▶ Problem to work on
Can you edit the part of the listing that opens with the line containing "Task: Click bullet" and closes with the line containing "Action: [x=307, y=219]", swapping "thumbnail" for "preview" and leaving everything else as it is?

[Stored dataset listing]
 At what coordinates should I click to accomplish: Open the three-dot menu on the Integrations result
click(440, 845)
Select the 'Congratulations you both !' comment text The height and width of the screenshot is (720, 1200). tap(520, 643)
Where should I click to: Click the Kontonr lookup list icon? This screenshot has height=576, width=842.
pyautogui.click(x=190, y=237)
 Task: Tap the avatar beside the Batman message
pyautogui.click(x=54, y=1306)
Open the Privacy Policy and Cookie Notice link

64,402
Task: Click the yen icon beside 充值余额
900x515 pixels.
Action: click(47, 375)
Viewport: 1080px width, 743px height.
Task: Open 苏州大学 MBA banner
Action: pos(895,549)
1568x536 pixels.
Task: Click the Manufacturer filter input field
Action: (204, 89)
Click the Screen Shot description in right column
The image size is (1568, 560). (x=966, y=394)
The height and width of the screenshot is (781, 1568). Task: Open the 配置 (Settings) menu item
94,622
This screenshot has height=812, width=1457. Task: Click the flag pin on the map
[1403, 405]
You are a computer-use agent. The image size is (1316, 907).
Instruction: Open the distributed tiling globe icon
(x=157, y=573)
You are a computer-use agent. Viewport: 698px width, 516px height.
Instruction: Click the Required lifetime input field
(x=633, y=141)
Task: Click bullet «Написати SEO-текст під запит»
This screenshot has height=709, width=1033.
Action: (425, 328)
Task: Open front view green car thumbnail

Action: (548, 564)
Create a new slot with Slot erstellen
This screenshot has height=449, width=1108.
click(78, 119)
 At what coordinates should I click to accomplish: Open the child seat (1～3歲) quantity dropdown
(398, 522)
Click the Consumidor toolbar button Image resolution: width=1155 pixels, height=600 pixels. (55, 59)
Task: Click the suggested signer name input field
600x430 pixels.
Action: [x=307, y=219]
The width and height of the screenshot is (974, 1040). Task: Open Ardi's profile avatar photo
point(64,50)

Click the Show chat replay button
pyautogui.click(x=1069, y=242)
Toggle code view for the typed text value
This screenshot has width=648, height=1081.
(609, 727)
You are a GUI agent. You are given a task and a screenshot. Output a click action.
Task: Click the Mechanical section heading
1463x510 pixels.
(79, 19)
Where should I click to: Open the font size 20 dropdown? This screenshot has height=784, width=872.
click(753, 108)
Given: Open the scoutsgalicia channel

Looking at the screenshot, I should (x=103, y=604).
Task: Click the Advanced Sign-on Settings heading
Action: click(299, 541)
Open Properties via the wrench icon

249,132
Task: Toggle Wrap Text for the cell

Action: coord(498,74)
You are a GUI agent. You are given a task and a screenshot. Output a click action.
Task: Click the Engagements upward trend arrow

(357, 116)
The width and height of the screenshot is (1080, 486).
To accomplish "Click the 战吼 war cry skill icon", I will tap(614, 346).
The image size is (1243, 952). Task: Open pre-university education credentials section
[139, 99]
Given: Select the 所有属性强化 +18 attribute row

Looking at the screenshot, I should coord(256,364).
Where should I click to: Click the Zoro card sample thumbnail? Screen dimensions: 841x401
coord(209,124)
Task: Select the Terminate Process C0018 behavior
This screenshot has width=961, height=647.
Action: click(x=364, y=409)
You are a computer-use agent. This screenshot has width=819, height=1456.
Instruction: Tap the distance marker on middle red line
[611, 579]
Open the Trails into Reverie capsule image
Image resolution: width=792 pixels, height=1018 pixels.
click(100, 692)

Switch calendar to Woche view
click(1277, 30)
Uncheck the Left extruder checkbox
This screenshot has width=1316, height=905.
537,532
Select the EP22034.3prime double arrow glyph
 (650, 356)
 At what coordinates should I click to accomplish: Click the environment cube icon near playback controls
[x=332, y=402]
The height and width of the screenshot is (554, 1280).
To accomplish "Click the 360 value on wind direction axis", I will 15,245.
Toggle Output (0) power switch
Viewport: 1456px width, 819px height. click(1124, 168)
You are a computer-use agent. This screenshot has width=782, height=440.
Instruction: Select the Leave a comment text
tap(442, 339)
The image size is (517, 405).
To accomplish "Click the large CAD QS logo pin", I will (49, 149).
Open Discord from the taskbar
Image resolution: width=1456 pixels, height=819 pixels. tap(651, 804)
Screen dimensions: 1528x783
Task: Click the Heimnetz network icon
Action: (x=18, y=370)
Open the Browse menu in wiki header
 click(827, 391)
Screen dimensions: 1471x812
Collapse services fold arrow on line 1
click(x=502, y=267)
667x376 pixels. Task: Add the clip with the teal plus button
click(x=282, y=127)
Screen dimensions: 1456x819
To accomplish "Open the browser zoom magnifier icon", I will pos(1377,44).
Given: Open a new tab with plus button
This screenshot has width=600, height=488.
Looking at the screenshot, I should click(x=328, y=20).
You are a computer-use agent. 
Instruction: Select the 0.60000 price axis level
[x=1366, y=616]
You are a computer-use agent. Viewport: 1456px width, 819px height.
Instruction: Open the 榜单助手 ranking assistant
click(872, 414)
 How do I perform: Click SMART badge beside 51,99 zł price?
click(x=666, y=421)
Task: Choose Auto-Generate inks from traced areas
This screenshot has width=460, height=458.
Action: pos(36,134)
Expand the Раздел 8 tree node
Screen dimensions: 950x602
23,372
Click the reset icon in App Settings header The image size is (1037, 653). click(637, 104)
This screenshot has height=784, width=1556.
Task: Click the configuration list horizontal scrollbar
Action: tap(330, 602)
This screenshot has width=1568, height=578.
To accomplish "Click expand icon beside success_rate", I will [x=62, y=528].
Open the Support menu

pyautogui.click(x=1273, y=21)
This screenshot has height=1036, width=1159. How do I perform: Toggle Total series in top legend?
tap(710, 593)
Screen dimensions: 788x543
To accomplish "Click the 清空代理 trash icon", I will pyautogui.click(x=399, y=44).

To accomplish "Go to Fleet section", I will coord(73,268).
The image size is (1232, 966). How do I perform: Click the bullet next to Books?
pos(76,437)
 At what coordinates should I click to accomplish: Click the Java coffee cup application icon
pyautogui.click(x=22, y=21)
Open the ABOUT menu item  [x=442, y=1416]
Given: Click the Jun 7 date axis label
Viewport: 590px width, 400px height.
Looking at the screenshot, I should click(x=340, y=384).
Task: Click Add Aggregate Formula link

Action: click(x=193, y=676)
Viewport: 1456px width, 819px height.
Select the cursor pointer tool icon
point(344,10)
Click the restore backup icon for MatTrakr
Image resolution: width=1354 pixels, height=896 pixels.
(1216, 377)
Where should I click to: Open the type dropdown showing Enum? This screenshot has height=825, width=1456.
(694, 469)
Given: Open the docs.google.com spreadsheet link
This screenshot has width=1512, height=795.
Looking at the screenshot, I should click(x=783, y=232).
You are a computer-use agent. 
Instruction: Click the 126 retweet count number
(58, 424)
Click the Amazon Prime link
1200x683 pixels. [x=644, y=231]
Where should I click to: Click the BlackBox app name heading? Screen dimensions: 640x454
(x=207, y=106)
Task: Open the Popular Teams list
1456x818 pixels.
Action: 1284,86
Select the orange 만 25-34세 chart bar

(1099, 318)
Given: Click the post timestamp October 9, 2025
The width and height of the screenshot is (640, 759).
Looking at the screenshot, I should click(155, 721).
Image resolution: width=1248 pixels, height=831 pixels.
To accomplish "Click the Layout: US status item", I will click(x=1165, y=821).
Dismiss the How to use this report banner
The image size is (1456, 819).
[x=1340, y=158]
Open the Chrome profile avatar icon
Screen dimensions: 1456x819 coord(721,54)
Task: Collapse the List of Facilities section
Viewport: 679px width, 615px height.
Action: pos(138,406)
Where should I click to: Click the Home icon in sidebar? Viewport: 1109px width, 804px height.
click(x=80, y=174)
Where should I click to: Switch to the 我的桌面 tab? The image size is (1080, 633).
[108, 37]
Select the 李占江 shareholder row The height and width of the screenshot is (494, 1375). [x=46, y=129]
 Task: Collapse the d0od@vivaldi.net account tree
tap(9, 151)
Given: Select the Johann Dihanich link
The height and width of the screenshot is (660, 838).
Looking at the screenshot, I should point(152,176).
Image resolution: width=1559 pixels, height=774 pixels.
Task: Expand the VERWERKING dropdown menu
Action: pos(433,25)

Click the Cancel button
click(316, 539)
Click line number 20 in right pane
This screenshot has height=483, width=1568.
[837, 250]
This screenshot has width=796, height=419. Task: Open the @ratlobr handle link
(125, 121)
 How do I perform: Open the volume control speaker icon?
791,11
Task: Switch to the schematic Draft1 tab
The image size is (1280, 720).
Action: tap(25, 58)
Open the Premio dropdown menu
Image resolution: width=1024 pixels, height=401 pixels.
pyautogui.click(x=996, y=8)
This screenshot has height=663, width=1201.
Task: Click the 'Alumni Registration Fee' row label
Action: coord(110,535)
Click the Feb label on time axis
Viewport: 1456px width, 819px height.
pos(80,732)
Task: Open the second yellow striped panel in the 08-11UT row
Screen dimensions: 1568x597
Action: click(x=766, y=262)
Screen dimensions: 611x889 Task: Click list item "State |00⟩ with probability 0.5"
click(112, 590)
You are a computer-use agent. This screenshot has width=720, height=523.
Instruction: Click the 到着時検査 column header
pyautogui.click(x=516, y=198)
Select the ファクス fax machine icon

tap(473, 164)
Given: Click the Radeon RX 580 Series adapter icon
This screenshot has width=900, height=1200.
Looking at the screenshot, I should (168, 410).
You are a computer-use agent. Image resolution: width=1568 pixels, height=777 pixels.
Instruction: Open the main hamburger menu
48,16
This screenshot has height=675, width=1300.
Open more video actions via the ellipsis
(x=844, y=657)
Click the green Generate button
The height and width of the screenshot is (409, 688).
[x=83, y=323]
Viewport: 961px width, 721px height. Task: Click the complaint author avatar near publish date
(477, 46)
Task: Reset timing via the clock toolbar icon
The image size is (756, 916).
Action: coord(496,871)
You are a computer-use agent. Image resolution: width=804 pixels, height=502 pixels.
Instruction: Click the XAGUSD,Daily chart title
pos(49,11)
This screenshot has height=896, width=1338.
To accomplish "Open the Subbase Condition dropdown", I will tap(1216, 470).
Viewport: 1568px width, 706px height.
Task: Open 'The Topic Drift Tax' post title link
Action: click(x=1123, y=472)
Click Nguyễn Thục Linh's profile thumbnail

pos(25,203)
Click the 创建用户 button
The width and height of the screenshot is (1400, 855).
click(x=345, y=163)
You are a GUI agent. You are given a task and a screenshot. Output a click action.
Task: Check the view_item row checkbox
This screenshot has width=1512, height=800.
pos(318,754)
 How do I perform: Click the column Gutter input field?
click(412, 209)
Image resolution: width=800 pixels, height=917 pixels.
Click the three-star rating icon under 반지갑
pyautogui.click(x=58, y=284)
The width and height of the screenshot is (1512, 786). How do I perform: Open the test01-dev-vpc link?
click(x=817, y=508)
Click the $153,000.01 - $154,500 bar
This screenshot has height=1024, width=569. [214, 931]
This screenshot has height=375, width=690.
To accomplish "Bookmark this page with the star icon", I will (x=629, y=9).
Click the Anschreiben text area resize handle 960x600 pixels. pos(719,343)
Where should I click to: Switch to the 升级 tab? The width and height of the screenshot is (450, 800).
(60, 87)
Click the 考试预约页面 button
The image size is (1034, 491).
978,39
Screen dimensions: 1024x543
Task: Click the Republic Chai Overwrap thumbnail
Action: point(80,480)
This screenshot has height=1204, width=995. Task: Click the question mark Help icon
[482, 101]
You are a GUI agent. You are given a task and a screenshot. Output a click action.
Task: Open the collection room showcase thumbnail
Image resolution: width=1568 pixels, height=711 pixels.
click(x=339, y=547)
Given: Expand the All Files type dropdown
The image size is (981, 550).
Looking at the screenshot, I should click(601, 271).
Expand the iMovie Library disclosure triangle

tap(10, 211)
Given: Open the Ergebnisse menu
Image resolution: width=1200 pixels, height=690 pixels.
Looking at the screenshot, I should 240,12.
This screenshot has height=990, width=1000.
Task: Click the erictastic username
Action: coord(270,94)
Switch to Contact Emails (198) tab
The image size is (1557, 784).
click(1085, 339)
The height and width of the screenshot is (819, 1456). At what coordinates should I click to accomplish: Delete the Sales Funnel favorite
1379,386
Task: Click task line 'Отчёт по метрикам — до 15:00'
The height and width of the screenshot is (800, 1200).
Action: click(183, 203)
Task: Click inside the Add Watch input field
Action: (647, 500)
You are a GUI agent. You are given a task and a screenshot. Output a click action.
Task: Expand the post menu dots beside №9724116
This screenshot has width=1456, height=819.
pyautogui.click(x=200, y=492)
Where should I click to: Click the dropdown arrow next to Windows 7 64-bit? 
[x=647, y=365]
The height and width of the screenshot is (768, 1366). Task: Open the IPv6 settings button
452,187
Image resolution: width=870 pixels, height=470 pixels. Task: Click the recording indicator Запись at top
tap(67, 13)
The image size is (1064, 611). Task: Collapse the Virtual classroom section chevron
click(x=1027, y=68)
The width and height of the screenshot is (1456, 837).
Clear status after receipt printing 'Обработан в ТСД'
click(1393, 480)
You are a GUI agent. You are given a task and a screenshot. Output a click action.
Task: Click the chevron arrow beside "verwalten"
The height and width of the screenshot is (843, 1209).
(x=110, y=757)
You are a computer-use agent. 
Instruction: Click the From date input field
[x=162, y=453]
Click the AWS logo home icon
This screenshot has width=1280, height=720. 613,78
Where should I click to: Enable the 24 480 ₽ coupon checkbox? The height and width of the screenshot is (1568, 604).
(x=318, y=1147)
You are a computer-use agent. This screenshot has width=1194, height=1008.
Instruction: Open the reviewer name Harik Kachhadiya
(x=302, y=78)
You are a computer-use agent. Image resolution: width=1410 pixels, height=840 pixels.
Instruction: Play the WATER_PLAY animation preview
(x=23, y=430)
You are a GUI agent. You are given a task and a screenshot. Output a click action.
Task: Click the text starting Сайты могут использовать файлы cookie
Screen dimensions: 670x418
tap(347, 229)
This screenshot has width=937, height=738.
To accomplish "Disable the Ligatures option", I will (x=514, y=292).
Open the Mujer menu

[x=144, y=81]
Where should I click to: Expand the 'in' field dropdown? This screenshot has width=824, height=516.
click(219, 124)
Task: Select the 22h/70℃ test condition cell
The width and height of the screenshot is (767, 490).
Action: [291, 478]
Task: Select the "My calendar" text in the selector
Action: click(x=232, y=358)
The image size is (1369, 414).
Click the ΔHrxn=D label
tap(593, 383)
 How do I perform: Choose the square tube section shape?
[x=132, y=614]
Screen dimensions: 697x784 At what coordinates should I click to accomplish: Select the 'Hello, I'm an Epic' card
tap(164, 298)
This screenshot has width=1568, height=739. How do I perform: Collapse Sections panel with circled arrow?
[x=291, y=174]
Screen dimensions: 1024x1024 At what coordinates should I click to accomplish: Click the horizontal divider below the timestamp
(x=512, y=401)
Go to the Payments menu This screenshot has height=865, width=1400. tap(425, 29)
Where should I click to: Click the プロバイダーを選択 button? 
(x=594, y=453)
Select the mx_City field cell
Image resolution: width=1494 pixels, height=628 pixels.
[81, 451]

▶ Result
Task: Click bullet «Написати SEO-текст під запит»
This screenshot has height=709, width=1033.
Action: (425, 328)
Task: Open front view green car preview

Action: (548, 564)
Create a new slot with Slot erstellen
This screenshot has height=449, width=1108.
click(78, 119)
 At what coordinates should I click to accomplish: Open the child seat (1～3歲) quantity dropdown
(398, 522)
Click the Consumidor toolbar button Image resolution: width=1155 pixels, height=600 pixels. (55, 59)
Task: Click the suggested signer name input field
600x430 pixels.
Action: [x=307, y=219]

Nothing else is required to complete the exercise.